Tata Consultancy Services has said no employee has faced a reduction in gross or net salary following its latest appraisal cycle, responding to growing employee concerns over revised compensation letters, gratuity exclusions and changes linked to India’s upcoming labour codes.
The clarification came after employees raised questions about lower cost-to-company (CTC) figures, downgraded performance bands and changes to take-home salary structures following the company’s annual salary revision exercise.
The debate centres on the exclusion of gratuity from CTC calculations under TCS’ revised compensation framework.
“T here has been no reduction in employees’ gross pay or net pay,” a TCS spokesperson told The Times of India.
Gratuity calculations revised under labour code changes
TCS said the revised salary structure was designed around three objectives:
• Compliance with India’s new Labour Codes
• Standardisation of wage structures across its India workforce
• Protection of employee take-home salaries while retaining tax efficiency flexibility
The company explained that gratuity calculations are now being aligned with provisions under the Code on Social Security, 2020, which links gratuity to broader wage definitions rather than only basic salary.
According to documents reviewed by The Times of India, the revised wage structure classifies the following as part of wages:
• Basic pay
• City allowance
• Personal allowance
At the same time, several components are treated as exclusions under the new structure, including:
• House rent allowance (HRA)
• Conveyance allowance
• Provident fund contributions
• Superannuation and NPS contributions
• Statutory bonus
The company also clarified that performance-linked variable pay, company-paid health insurance premiums, ESIC contributions and other incentive-linked payments are treated separately and are not counted as wages.

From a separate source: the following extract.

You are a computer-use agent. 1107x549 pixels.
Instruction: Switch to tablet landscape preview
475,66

Employees question changes in appraisal letters
The clarification follows employee complaints around revised appraisal letters issued during the FY26 salary increment cycle.
Some workers had questioned why gratuity no longer appeared within overall CTC calculations and whether the revised structure effectively reduced compensation.

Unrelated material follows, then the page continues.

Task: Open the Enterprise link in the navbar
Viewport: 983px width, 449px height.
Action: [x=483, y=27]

Some staff also alleged that monthly payouts had declined after variable pay adjustments and restructuring of compensation components.
TCS maintained that employees comparing compensation across years should remove gratuity from previous CTC calculations to make a “like-for-like” comparison.

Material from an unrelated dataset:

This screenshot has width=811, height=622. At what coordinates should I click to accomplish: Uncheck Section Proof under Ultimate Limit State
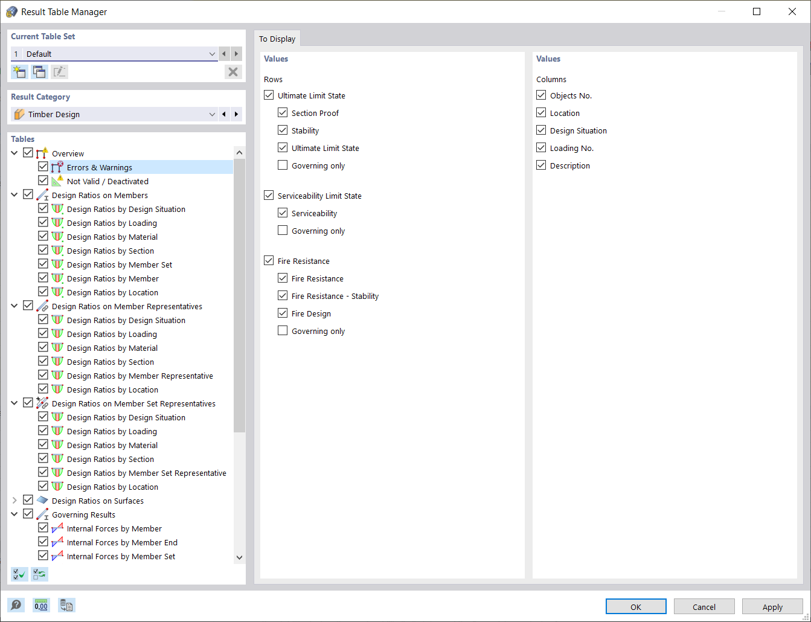[282, 112]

The company said gratuity accruals themselves had actually increased under the revised framework because the calculation is now linked to wages rather than only basic salary.
“Employees will see higher gratuity accruals reflected in their payslips,” the spokesperson told The Times of India.
TCS added that gratuity payouts would continue under either:
• The existing TCS Gratuity Scheme
• The Social Security Code framework
The company said employees would receive whichever option offers the greater benefit.
The gratuity multiplier, according to the report, will depend on employee tenure as of July 1 this year. TCS also noted that some employees may not see a change if the earlier company scheme remains more favourable.
Salary hikes continue despite compensation concerns
TCS rolled out average salary hikes of around 5% during the latest appraisal cycle, with increments varying according to performance bands.
According to The Times of India:
• Employees in the A+ category received hikes between 9% and 12%
• Employees in the A category received increases ranging from 5% to 8%
The company remains India’s largest IT services employer and has traditionally positioned itself as one of the sector’s more stable employers during periods of global technology slowdown.
However, employee scrutiny around compensation structures has intensified as IT companies increasingly adjust pay frameworks, variable compensation and workplace policies in response to cost pressures and regulatory changes.
Variable pay remains tied to office attendance
Internal compensation documents reviewed by The Times of India also showed that performance-linked payouts remain connected to work-from-office compliance and deployment metrics.
Under the policy:
• Employees with WFO compliance of 85% or higher receive 100% performance pay
• Payouts reduce progressively with lower compliance levels
• Employees below 25% compliance receive no variable payout
The policy also applies deployment metrics sequentially after accounting for office attendance compliance.
When asked about the linkage, the TCS spokesperson told the publication that work-from-office attendance “is still linked to the variable pay component with some rationalisation that is beneficial for employees”.
Labour code transition reshapes compensation structures
The controversy highlights how India’s incoming labour code reforms are beginning to reshape compensation structures across major employers.
Several companies have been revisiting wage definitions, gratuity structures and salary components to align with the Code on Social Security framework, which broadens the definition of wages for statutory calculations.
TCS had earlier disclosed that it set aside ₹2,128 crore as a one-time expense to align compensation structures with the new requirements.
For employees, however, the transition has created fresh confusion around how salary revisions, variable pay and long-term benefits should be interpreted under the updated framework.